=== Document text ===
# Question Of The Week... ( 2019 week 16)



## ripjack13 (Apr 14, 2019)

*What new and different woodworking projects will you be working on this summer? *
*






*


**Rules**
There is no minimum post requirement,
primates, woodticks, wood spinners, and leprechauns are welcome to post an answer.
And of course the  and the doc too....


----------



## Tony (Apr 14, 2019)

I'm building a sled to use in conjunction with some plastics wedges to make segmented bowl blanks, looking forward to trying that out.

Reactions: Like 1 | Way Cool 1


----------



## woodtickgreg (Apr 14, 2019)

The only wood working type thing I have planned for the immediate future is to re deck my trailer with some 2" oak.

Reactions: Like 3 | Way Cool 1


----------



## Nature Man (Apr 14, 2019)

Tony said:


> I'm building a sled to use in conjunction with some plastics wedges to make segmented bowl blanks, looking forward to trying that out.


Hope you will post pics of this project. Chuck

Reactions: Agree 2


----------



## lonewolf (Apr 14, 2019)

A large island butcher block top. Hard maple 2.5 thick and 51 x 88
I'll be recruiting volunteers to help move it any show of hands.

Reactions: Like 2 | Way Cool 1


----------



## David Hill (Apr 14, 2019)

I guess whatever I decide I want to do..... maybe some segmenting—- I have a new to me jointer to inspect more & clean up and new scroll saw (yet to be assembled). Also need to make a fluting rig that’s been bouncing around in my head. Plus I have some future orders for Urns — need to find the wood for and finalize the shapes
But before all that—— need to _dejunk _part of my shop so I have a place for those tools. _Sigh—- always something to overcome._

Reactions: Like 3


----------



## CWS (Apr 14, 2019)

Tony said:


> I'm building a sled to use in conjunction with some plastics wedges to make segmented bowl blanks, looking forward to trying that out.
=== Supplied records ===
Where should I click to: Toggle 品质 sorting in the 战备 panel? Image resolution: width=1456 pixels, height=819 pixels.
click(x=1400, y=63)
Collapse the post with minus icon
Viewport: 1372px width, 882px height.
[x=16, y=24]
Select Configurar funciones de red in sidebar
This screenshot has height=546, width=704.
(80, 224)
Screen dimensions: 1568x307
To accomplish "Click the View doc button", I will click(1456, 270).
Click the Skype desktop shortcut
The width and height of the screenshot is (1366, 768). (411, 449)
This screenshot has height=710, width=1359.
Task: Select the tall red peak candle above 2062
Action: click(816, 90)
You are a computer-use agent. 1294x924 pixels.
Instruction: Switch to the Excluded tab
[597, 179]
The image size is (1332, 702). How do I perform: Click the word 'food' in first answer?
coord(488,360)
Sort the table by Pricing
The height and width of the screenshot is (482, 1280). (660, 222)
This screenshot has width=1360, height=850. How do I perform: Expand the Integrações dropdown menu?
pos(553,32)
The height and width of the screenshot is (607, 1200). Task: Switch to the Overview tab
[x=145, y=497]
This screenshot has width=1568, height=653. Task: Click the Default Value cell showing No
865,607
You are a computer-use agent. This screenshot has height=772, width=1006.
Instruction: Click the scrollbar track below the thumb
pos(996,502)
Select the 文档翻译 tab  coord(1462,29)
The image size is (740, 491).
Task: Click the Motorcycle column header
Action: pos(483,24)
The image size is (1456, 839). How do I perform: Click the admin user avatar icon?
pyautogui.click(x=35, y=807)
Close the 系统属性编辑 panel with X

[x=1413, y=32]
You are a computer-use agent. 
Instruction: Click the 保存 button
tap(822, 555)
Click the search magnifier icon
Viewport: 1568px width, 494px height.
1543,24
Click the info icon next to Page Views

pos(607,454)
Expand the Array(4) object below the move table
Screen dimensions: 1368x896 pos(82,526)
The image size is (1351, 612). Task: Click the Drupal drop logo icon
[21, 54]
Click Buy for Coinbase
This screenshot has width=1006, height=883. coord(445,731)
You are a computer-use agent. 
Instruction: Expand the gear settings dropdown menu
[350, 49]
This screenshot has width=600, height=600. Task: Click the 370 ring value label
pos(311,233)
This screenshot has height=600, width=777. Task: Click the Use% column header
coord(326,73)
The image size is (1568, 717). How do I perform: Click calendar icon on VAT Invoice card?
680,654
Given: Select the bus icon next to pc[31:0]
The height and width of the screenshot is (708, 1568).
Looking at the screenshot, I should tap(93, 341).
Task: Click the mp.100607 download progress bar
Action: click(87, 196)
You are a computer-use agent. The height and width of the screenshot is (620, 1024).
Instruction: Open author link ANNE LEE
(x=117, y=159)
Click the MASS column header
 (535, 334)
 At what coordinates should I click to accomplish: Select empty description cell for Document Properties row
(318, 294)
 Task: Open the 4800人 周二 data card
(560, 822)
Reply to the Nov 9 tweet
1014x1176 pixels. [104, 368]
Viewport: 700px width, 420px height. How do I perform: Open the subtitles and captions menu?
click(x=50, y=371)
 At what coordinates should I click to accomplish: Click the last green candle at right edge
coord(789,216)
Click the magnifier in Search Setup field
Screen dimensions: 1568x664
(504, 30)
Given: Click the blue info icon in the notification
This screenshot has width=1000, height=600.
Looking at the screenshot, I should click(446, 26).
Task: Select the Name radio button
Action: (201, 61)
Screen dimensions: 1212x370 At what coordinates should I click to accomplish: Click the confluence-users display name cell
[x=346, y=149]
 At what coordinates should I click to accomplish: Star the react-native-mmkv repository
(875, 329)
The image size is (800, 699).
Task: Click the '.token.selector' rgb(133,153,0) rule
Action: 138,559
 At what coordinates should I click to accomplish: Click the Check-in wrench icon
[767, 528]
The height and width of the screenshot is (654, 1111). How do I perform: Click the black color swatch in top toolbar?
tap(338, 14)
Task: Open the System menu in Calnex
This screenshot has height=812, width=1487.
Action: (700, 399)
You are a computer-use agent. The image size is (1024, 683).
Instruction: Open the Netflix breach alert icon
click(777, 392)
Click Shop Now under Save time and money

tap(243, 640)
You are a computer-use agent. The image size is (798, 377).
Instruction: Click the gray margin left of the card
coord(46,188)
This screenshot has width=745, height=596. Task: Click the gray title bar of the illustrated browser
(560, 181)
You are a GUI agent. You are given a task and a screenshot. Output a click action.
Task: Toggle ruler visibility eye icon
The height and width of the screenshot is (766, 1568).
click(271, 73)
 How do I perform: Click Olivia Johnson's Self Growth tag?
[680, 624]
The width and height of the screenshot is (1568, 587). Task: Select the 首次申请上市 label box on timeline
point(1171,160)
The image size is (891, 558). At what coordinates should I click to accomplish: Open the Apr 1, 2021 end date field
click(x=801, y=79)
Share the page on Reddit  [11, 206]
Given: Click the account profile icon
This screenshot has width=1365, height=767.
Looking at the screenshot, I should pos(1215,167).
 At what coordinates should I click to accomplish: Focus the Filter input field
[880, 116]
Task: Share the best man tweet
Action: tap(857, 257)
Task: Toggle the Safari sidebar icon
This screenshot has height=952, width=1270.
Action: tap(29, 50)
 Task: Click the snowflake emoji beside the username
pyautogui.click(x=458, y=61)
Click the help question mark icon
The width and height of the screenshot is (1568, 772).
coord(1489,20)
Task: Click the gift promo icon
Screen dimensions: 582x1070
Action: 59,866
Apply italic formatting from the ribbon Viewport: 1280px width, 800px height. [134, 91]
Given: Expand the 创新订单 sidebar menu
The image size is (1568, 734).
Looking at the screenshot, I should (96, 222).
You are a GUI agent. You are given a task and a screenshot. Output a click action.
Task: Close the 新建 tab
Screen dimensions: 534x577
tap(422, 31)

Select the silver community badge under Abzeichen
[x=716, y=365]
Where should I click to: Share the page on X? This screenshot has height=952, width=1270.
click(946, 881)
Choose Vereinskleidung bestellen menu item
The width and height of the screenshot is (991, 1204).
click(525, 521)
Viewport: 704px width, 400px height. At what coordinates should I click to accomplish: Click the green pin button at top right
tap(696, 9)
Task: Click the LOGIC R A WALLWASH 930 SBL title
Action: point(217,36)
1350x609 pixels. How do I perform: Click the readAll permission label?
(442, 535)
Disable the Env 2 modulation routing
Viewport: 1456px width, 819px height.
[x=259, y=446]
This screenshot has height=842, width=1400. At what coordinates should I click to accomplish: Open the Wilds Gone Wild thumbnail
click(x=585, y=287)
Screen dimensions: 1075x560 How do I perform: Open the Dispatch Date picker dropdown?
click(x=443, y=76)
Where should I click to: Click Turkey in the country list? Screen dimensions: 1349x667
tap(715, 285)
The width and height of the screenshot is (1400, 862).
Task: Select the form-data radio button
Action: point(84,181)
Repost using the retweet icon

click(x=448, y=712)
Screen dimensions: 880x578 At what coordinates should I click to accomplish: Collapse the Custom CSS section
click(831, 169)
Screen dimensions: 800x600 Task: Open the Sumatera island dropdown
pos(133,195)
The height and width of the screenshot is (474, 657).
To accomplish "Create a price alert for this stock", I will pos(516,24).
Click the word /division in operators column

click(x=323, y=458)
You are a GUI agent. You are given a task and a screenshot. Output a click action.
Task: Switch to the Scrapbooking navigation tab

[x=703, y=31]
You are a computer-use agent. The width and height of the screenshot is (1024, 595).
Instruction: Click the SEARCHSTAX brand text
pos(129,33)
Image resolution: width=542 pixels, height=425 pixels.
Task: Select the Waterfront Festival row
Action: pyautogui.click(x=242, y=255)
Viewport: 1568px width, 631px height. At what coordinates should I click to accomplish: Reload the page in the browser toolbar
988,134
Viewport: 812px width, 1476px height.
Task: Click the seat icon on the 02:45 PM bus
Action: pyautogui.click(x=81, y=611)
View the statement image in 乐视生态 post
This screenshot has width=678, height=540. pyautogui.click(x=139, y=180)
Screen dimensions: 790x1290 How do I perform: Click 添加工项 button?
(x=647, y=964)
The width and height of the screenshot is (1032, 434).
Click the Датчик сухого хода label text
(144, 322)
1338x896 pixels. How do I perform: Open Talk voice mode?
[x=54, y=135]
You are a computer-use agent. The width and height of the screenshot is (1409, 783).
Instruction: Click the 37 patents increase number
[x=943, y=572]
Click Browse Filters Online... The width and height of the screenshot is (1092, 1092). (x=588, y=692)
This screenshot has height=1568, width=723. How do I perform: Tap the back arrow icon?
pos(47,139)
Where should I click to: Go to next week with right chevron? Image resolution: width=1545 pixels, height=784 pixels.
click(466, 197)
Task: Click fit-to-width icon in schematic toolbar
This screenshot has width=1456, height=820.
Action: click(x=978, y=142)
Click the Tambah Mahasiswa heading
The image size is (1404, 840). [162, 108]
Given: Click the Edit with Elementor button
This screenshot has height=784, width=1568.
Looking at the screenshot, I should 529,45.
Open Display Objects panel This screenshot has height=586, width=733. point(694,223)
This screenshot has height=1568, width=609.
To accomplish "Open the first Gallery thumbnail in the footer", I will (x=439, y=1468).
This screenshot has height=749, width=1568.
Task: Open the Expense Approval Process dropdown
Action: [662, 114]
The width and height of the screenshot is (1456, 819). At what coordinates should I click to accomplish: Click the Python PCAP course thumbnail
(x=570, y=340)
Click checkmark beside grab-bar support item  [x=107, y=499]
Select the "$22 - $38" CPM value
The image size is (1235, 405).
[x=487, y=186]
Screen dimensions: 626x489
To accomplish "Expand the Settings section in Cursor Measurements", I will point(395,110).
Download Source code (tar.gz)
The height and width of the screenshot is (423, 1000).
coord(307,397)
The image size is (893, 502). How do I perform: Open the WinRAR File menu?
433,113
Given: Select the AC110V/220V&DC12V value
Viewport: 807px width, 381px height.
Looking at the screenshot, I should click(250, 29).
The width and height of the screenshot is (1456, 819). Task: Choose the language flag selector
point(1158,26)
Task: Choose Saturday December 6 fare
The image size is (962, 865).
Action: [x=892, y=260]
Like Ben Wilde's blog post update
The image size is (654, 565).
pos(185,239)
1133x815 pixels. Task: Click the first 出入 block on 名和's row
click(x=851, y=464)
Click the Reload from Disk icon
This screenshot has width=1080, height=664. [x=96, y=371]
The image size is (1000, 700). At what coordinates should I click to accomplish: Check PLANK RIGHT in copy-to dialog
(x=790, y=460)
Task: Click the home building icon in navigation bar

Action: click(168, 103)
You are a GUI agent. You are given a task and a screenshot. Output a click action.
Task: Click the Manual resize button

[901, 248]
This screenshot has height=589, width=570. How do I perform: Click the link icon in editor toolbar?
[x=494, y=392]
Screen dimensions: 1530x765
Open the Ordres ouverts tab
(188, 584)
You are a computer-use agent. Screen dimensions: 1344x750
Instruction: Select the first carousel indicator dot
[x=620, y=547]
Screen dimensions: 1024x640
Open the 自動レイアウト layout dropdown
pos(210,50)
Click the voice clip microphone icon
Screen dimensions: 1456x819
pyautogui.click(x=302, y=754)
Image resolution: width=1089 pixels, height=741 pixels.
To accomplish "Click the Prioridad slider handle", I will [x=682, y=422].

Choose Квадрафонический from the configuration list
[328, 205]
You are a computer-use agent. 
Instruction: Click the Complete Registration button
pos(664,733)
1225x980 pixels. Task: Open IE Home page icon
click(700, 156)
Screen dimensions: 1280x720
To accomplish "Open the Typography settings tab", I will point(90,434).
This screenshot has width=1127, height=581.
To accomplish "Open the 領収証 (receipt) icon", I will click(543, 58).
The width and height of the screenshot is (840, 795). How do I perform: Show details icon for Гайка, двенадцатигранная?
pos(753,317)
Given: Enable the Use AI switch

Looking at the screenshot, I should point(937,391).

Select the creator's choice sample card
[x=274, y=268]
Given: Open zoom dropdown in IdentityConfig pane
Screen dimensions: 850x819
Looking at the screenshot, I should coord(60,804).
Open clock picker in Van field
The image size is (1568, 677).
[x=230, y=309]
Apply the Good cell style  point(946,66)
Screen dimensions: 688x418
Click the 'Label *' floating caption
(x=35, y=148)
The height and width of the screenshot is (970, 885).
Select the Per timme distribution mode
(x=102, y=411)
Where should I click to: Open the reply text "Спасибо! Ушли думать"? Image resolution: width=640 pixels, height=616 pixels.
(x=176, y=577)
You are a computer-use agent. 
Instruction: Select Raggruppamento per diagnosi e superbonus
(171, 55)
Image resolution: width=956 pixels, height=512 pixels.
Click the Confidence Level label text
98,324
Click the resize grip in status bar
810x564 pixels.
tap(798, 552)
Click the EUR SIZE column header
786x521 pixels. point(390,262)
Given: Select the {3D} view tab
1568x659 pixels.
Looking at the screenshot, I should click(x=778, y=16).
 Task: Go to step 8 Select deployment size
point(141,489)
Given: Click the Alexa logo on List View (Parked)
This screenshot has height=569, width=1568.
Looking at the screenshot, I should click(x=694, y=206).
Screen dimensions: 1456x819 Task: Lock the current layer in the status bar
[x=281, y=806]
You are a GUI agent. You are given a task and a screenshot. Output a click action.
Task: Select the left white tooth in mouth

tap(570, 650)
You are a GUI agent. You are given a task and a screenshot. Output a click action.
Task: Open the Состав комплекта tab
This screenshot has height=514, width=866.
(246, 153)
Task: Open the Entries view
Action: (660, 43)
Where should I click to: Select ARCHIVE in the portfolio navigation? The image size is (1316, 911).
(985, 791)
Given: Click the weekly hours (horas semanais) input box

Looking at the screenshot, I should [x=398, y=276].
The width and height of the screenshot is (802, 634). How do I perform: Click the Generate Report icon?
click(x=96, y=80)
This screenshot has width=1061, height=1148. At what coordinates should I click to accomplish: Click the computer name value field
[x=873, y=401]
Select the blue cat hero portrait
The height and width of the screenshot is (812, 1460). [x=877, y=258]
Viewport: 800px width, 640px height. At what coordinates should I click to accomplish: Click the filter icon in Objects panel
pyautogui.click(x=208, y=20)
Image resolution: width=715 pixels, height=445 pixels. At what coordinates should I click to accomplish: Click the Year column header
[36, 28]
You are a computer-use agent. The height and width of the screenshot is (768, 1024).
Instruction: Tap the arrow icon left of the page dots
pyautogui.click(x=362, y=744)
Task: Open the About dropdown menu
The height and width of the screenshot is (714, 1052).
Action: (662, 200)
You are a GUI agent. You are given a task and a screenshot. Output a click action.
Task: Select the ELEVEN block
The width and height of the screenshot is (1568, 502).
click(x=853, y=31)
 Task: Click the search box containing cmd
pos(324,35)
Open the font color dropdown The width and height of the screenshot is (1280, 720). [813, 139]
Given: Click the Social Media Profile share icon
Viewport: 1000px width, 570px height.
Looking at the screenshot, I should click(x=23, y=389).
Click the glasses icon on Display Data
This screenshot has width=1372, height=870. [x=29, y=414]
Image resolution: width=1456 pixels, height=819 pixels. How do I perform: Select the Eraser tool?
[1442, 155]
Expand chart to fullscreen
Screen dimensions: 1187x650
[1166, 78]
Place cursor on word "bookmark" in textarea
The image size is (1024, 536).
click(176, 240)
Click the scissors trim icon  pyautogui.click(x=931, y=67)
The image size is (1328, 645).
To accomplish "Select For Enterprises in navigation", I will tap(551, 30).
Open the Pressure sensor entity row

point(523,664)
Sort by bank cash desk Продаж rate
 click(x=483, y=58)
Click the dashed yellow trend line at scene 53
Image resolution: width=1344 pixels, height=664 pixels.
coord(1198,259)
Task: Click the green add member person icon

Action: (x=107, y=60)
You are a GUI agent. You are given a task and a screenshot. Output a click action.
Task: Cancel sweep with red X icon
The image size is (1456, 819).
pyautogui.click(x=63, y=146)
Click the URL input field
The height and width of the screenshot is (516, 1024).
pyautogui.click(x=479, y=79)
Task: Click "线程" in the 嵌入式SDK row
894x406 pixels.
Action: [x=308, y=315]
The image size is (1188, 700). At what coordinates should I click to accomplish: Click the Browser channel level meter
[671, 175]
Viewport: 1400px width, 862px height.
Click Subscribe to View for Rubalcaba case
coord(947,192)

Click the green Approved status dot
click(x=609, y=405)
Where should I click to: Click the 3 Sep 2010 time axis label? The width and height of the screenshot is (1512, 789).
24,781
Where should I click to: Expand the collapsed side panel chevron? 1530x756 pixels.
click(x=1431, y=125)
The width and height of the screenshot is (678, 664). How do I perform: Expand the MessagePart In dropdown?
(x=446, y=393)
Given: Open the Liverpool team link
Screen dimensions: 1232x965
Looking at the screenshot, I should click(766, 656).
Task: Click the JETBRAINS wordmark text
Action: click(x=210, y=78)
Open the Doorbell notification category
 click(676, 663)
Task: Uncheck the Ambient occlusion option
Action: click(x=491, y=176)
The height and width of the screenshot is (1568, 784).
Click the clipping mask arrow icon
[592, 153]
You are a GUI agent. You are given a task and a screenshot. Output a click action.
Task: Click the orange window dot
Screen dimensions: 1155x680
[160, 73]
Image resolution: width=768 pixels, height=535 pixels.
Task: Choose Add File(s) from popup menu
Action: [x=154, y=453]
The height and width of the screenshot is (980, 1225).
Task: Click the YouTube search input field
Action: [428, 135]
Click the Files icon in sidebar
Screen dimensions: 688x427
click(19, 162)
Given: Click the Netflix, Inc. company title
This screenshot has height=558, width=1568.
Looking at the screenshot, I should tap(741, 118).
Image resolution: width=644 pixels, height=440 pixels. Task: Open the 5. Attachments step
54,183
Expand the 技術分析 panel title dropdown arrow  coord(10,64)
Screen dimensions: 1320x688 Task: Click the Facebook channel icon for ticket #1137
===
# Required work
a) Using the woodworking forum thread, decide whether each statement agrees with it: (i) lonewolf's butcher block top will be made of hard maple; (ii) woodtickgreg plans to re-deck a trailer with pine; (iii) David Hill's new scroll saw has already been assembled. Answer yes or no for each, and quote the words of the thread that settle it.
b) List every username that heads a post in the woodworking forum thread.
c) According to the woodworking forum thread, what thickness and size does lonewolf give for the island butcher block top?

# Task answers
a)
(i) Yes: "Hard maple 2.5 thick and 51 x 88"
(ii) No: "re deck my trailer with some 2" oak"
(iii) No: "new scroll saw (yet to be assembled)"

b) ripjack13, Tony, woodtickgreg, Nature Man, lonewolf, David Hill, CWS

c) It is 2.5 thick and 51 x 88.